Document and screenshot pointing entries:

----

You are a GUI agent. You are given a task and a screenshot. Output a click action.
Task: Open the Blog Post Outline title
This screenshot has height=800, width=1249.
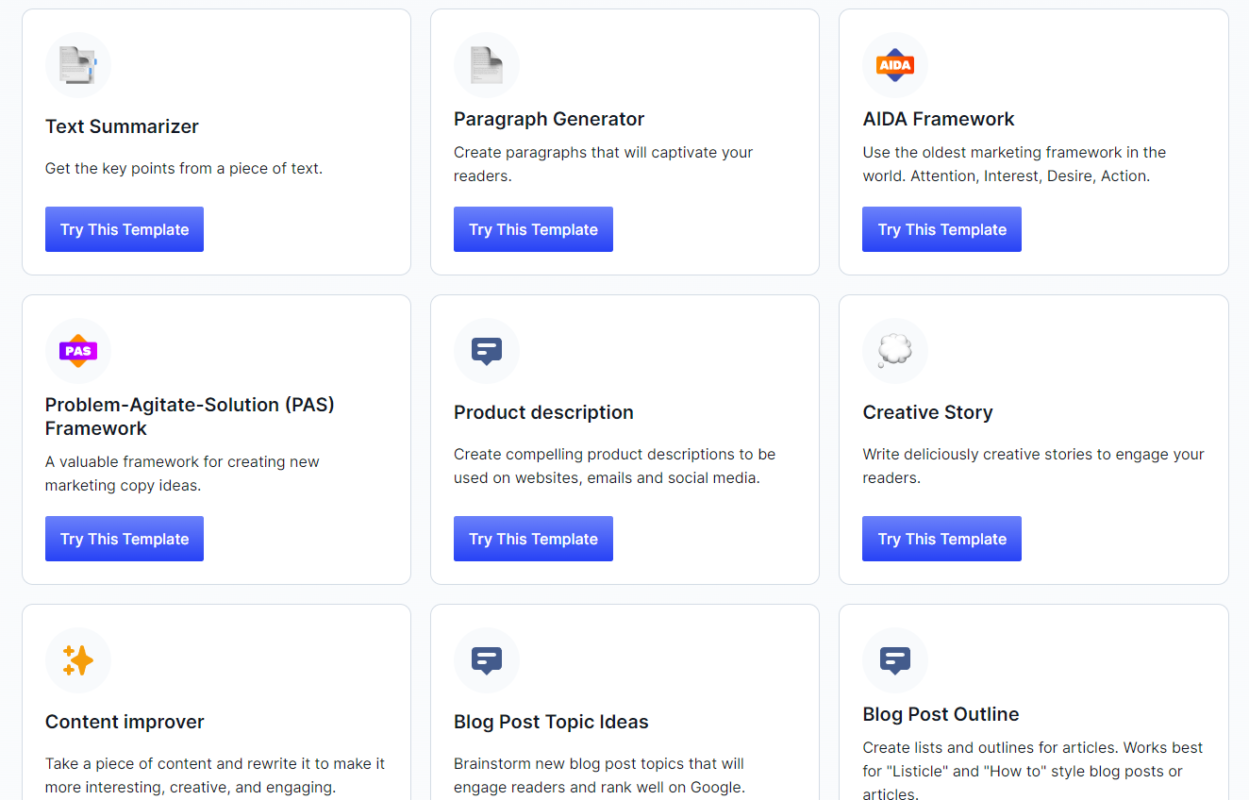[941, 714]
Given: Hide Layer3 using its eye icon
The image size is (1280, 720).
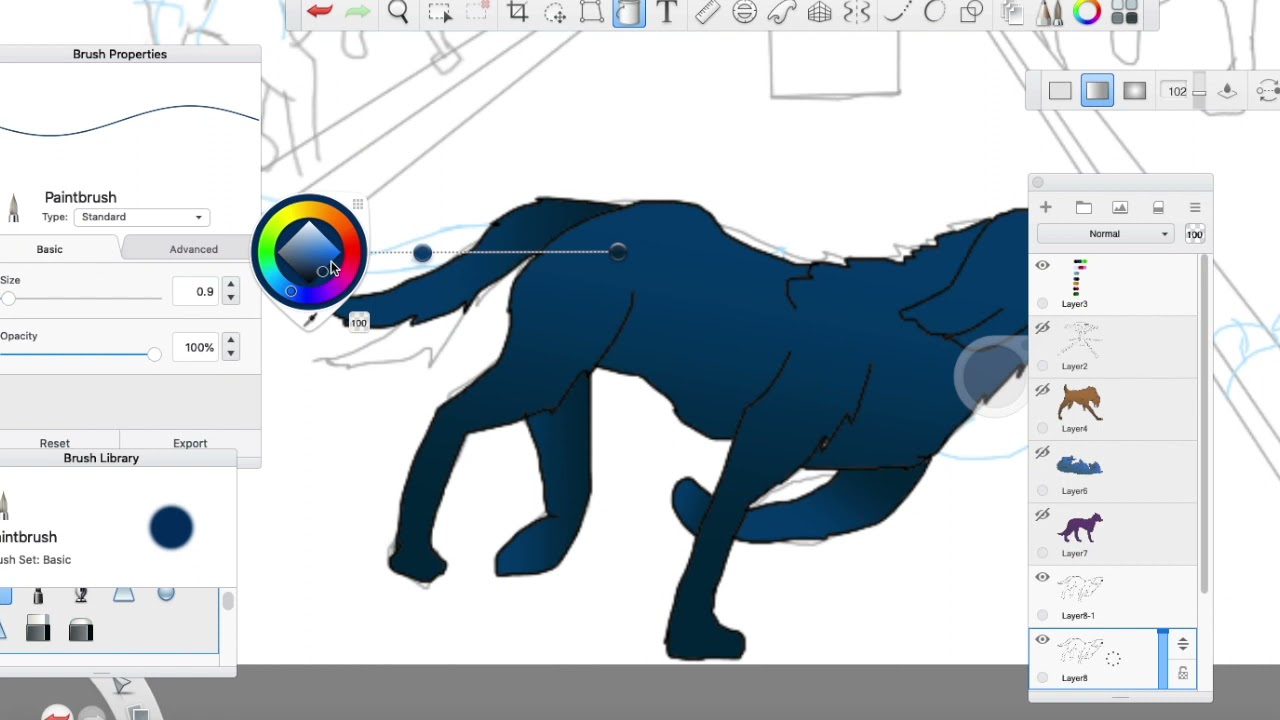Looking at the screenshot, I should coord(1042,265).
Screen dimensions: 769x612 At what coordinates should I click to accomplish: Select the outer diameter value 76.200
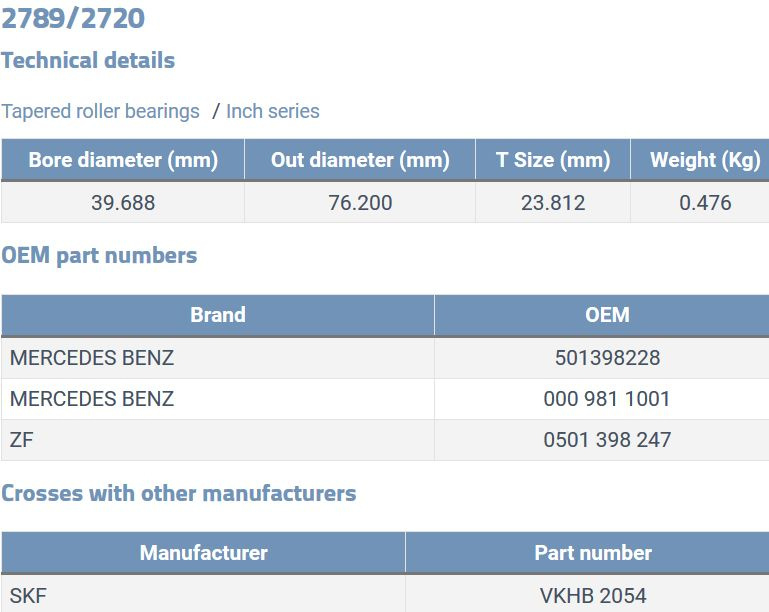[x=360, y=203]
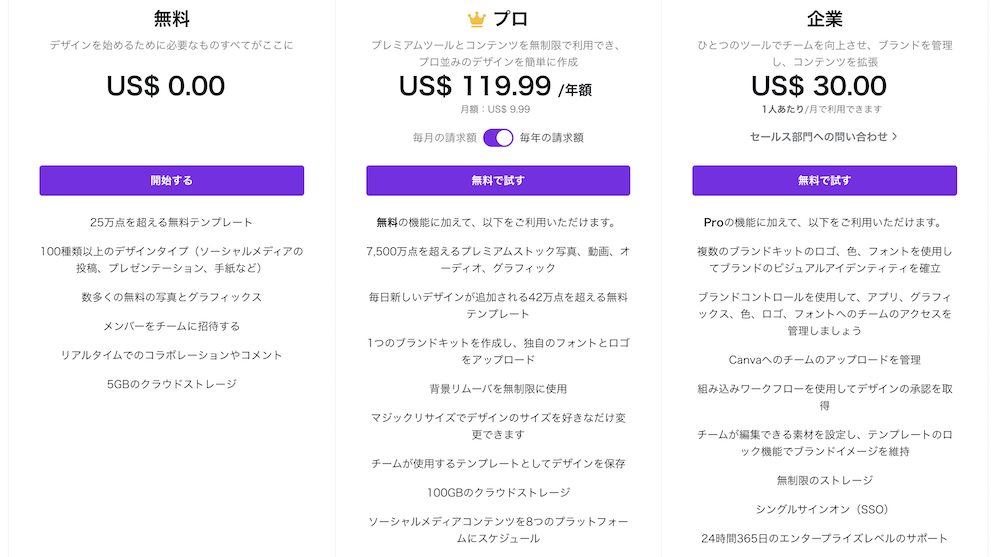This screenshot has height=557, width=1000.
Task: Click the chevron arrow after セールス部門への問い合わせ
Action: [894, 136]
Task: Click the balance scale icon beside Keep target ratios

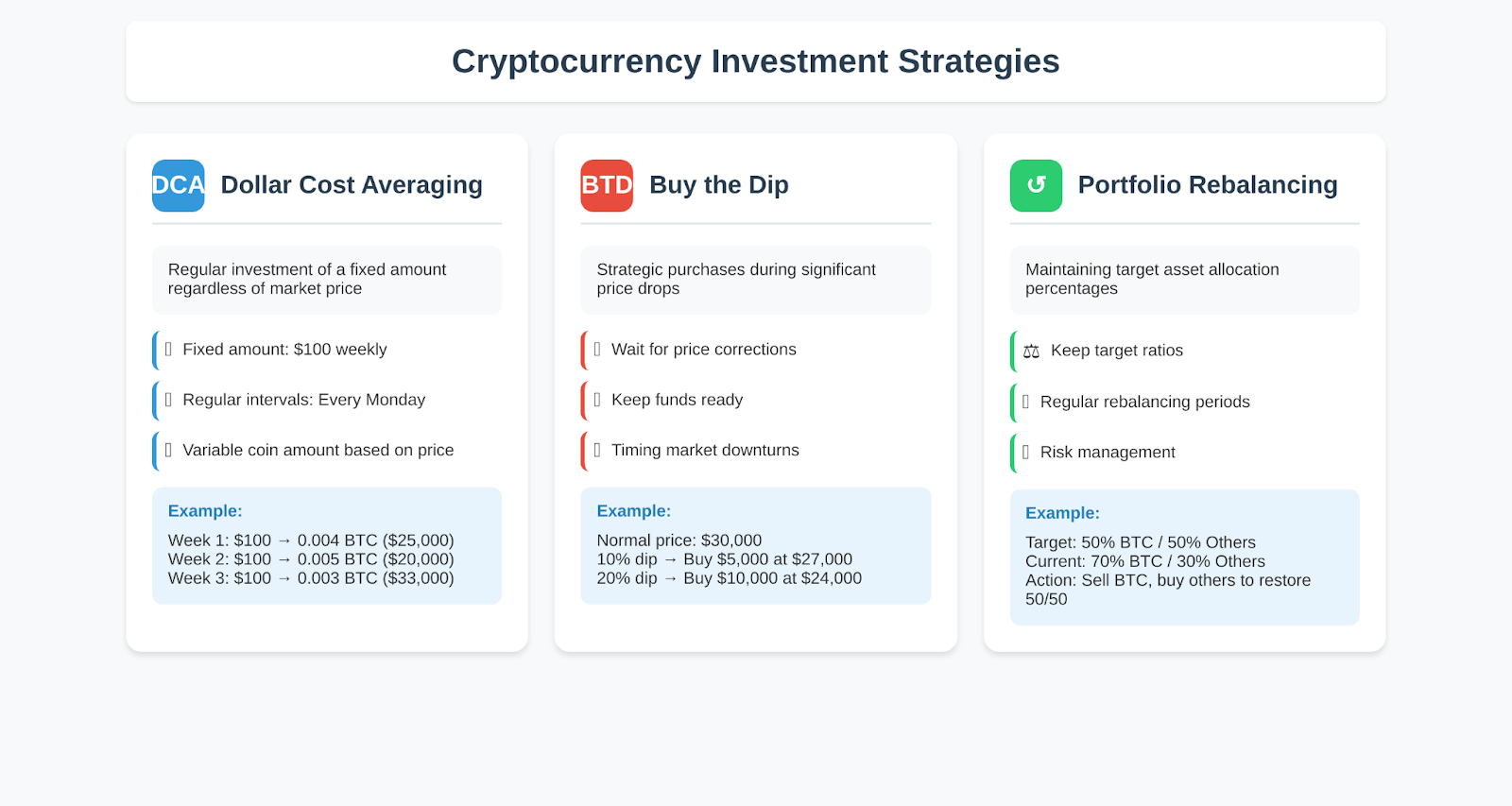Action: 1031,352
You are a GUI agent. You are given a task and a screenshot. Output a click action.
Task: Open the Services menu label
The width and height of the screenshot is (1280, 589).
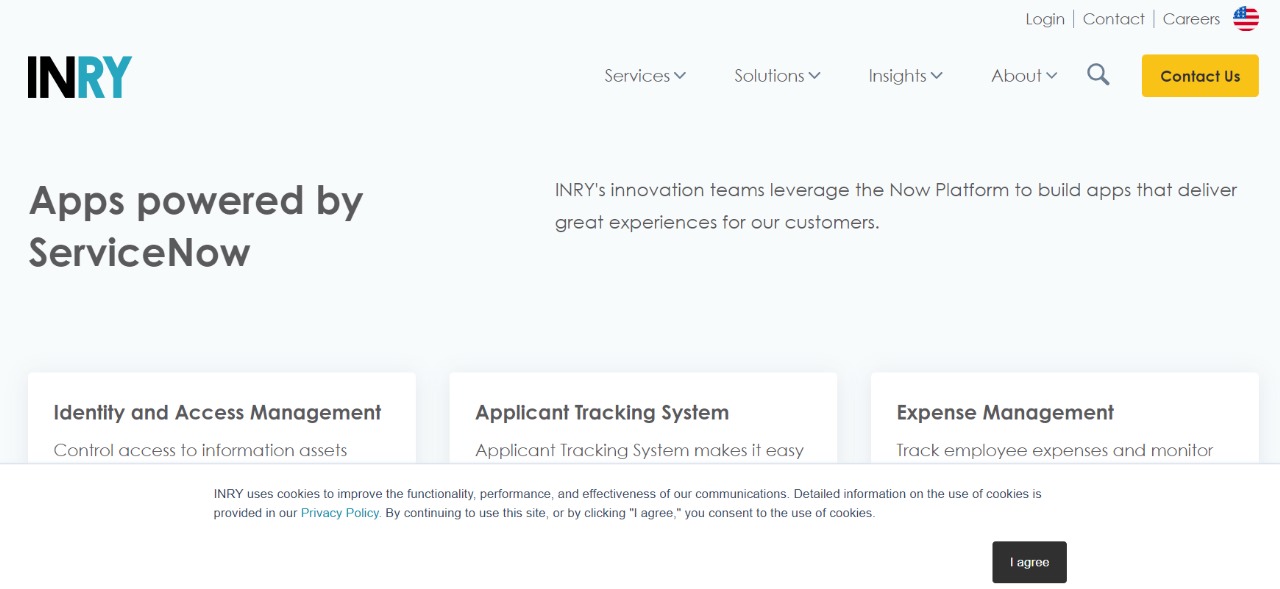tap(636, 76)
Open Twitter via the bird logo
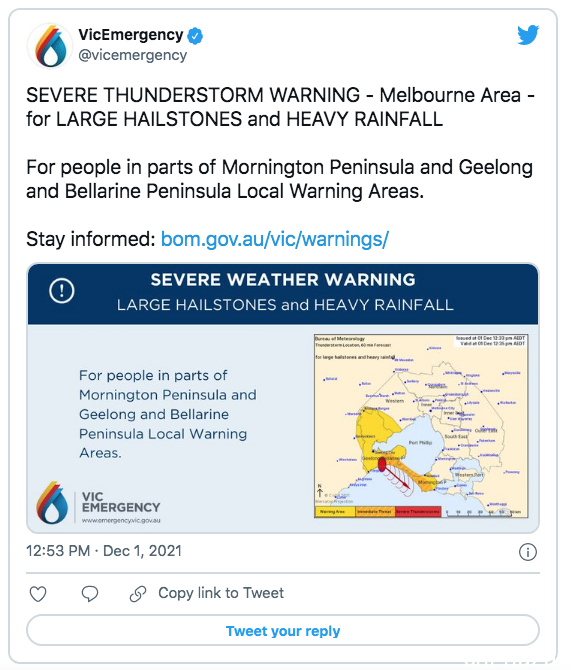Screen dimensions: 574x670 click(x=528, y=35)
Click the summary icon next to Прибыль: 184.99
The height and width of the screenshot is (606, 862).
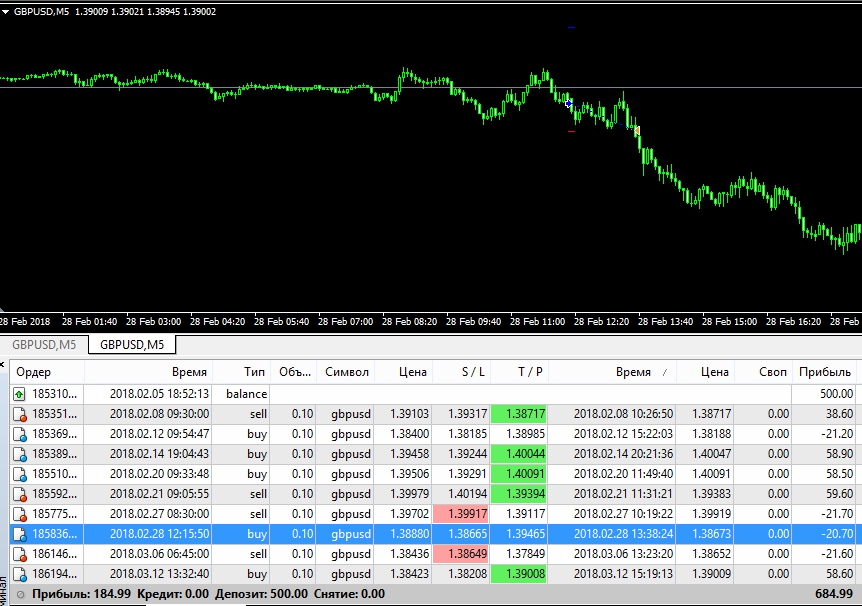pyautogui.click(x=20, y=594)
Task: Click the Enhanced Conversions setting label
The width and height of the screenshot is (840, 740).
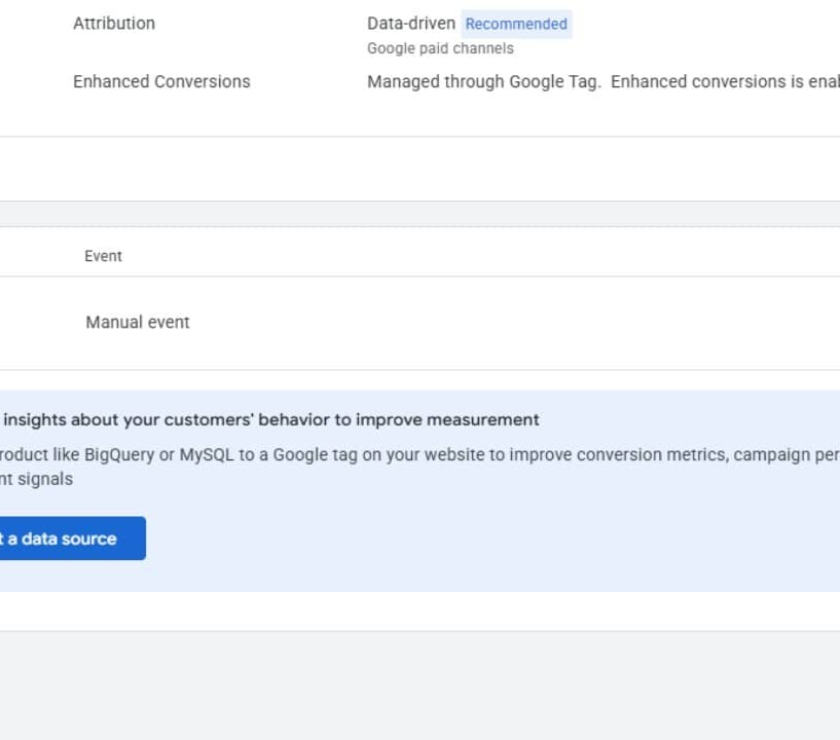Action: coord(161,82)
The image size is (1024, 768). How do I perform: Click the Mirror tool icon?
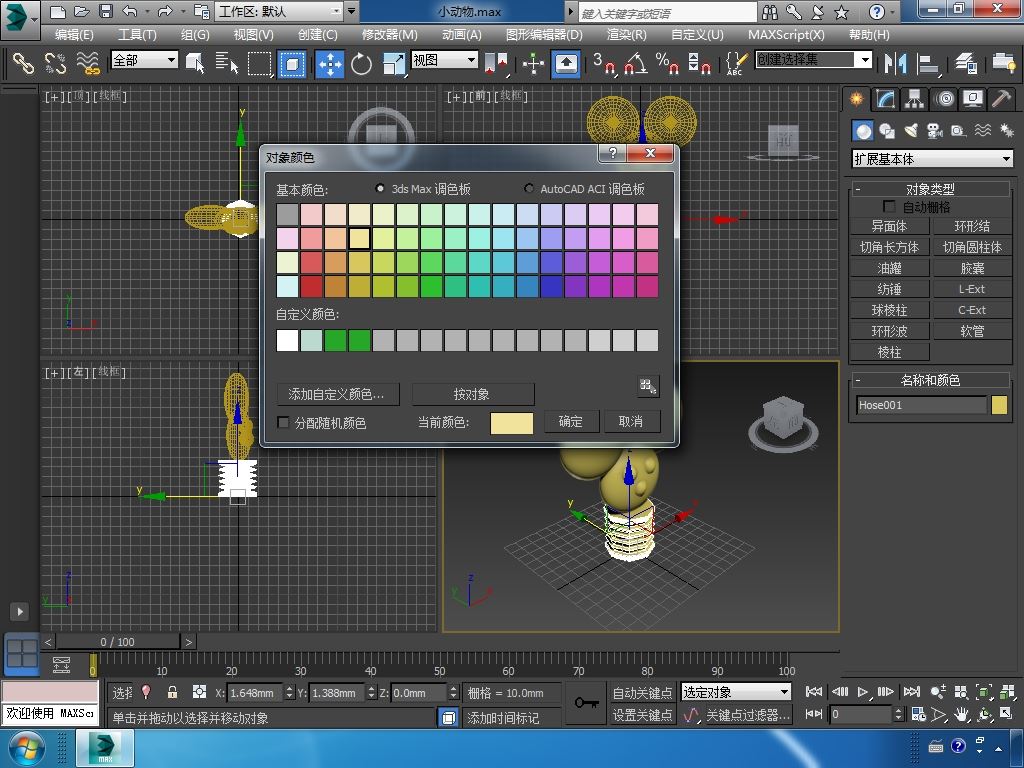click(x=895, y=63)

----

### SET PROBLEM:
Rewrite the entries above with "GUI agent" swapped for "interface agent" wherever it occurs, leaving all other text unchanged and omitting the pictures.

### WORKED SOLUTION:
You are a interface agent. You are given a task and a screenshot. Output a click action.
Task: Open the Blog Post Outline title
This screenshot has height=800, width=1249.
[941, 714]
Given: Hide Layer3 using its eye icon
The image size is (1280, 720).
Looking at the screenshot, I should coord(1042,265).
Screen dimensions: 769x612 At what coordinates should I click to accomplish: Select the outer diameter value 76.200
[x=360, y=203]
This screenshot has height=557, width=1000.
Task: Click the chevron arrow after セールス部門への問い合わせ
Action: [894, 136]
Task: Click the balance scale icon beside Keep target ratios

Action: 1031,352
You are a interface agent. You are given a task and a screenshot. Output a click action.
Task: Open the Services menu label
The width and height of the screenshot is (1280, 589).
tap(636, 76)
Open Twitter via the bird logo
Screen dimensions: 574x670 click(x=528, y=35)
Click the summary icon next to Прибыль: 184.99
The height and width of the screenshot is (606, 862).
pyautogui.click(x=20, y=594)
Task: Click the Enhanced Conversions setting label
The width and height of the screenshot is (840, 740).
Action: coord(161,82)
The image size is (1024, 768). How do I perform: Click the Mirror tool icon?
click(x=895, y=63)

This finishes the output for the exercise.